The consideration of genomic subgrouping in the design of future trials of targeted agents in DLBCL may allow for the rational selection of patients most likely to derive benefit. While trials of “all-comers” may prove to be negative, those enriched for patients with the appropriate biology may potentially pave the way for a therapeutic paradigm shift in this disease. However, caution is warranted as not every targetable lesion will lead to disease response when hit, particularly in a complex disease such as DLBCL that can use multiple oncogenic pathways of drug escape. This was well illustrated in the aforementioned study by Dr. Reddy and colleagues, where CRISPR-based knockout of certain targetable lesions such as NOTCH2 did not have an effect on DLBCL cell proliferation in model systems.

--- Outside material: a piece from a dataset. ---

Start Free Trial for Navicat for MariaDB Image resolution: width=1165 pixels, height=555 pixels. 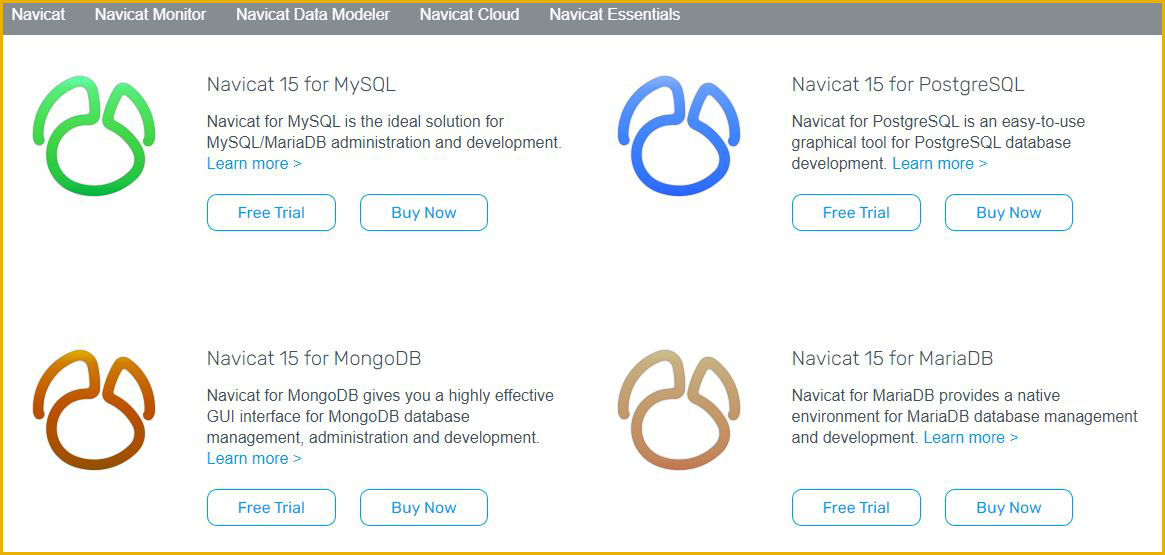pos(856,507)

In summary, the study by Dr. Schmitz and colleagues represents a major advancement of our biological and clinical understanding of DLBCL and represents a meaningful step toward the systematic evaluation of the role of precision medicine in this disease. However, more work is required to enable the comprehensive clinicogenomic classification of a greater proportion of cases and to lower the practical barriers to accessing sophisticated, real-time genomic testing outside highly specialized academic settings.